_TASK PROMPT:_
Return all entries word for word, but drop any images.

_Records from a data collection:_
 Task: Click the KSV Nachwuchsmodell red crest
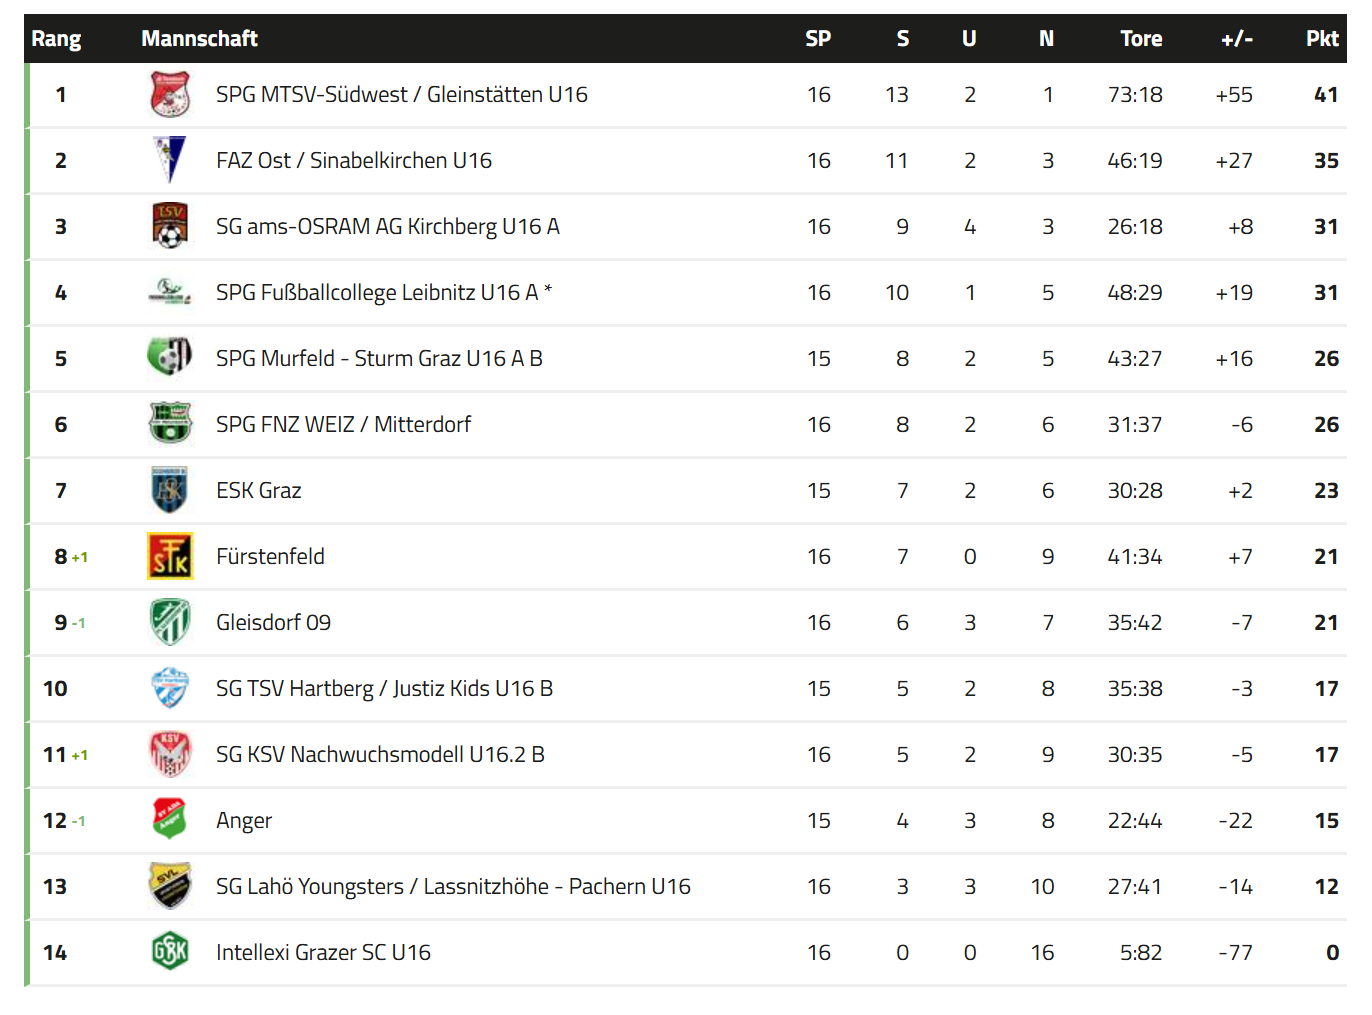[x=170, y=754]
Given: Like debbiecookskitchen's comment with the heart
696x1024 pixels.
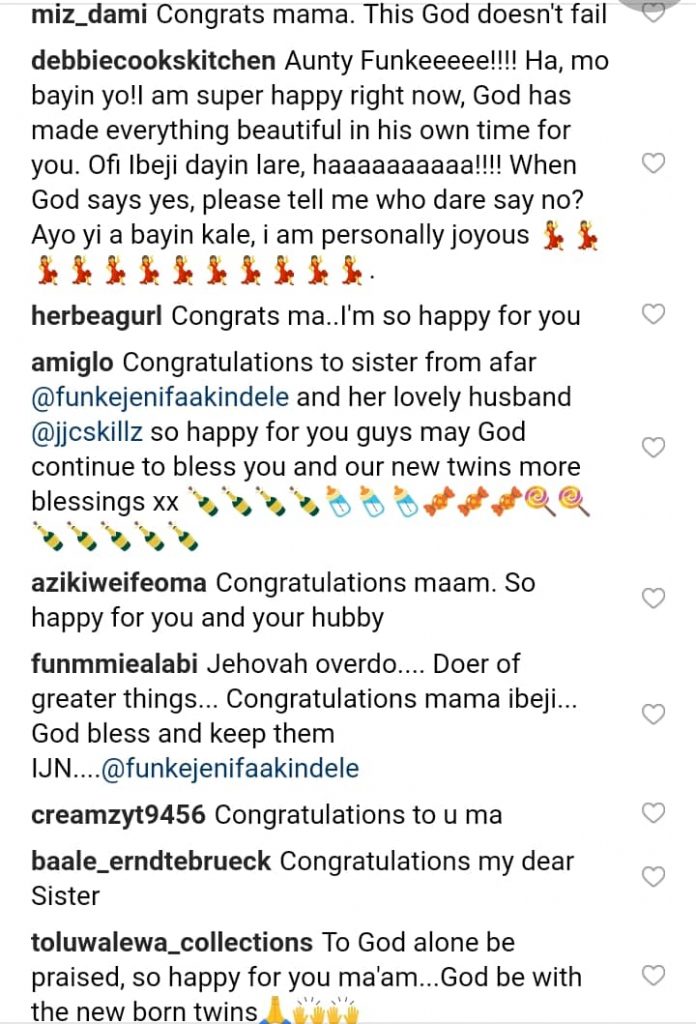Looking at the screenshot, I should (x=653, y=165).
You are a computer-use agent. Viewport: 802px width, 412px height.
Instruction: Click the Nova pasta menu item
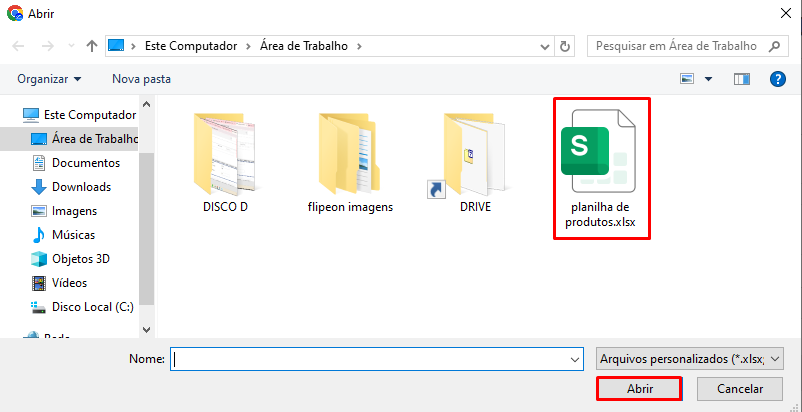click(x=141, y=78)
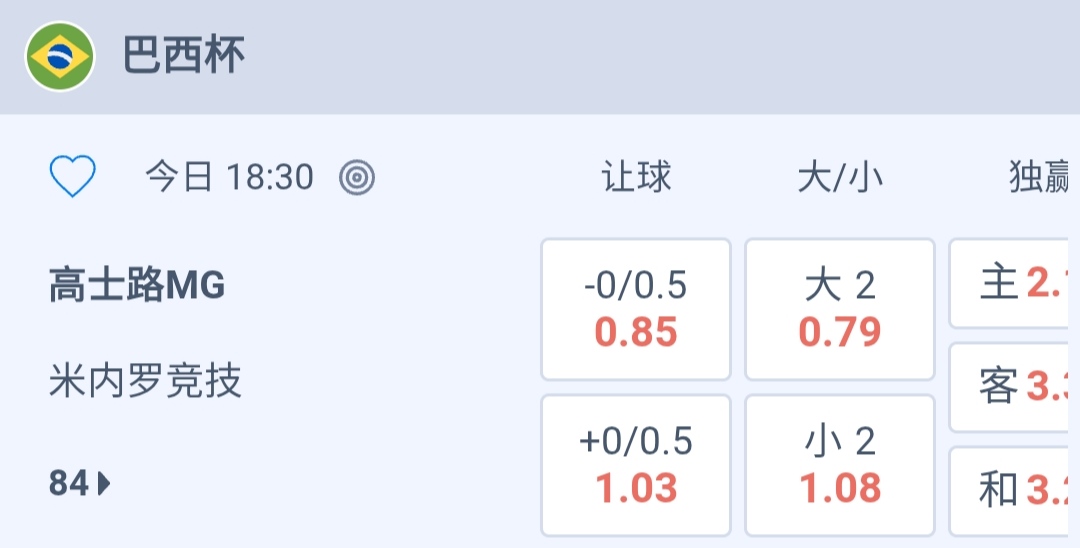Click the circular target live-tracker icon
Viewport: 1080px width, 548px height.
pyautogui.click(x=357, y=178)
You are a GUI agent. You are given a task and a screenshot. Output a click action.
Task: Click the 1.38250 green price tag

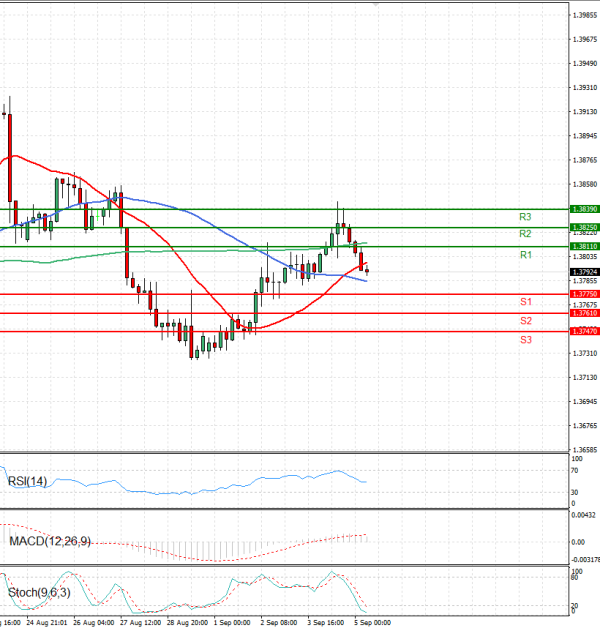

_TASK RESULT:_
 Task: Click the KSV Nachwuchsmodell red crest
[x=170, y=754]
Given: Like debbiecookskitchen's comment with the heart
696x1024 pixels.
Looking at the screenshot, I should (x=653, y=165).
You are a computer-use agent. Viewport: 802px width, 412px height.
Instruction: Click the Nova pasta menu item
click(x=141, y=78)
Click the circular target live-tracker icon
Viewport: 1080px width, 548px height.
pyautogui.click(x=357, y=178)
You are a GUI agent. You are given a task and a screenshot. Output a click action.
Task: Click the 1.38250 green price tag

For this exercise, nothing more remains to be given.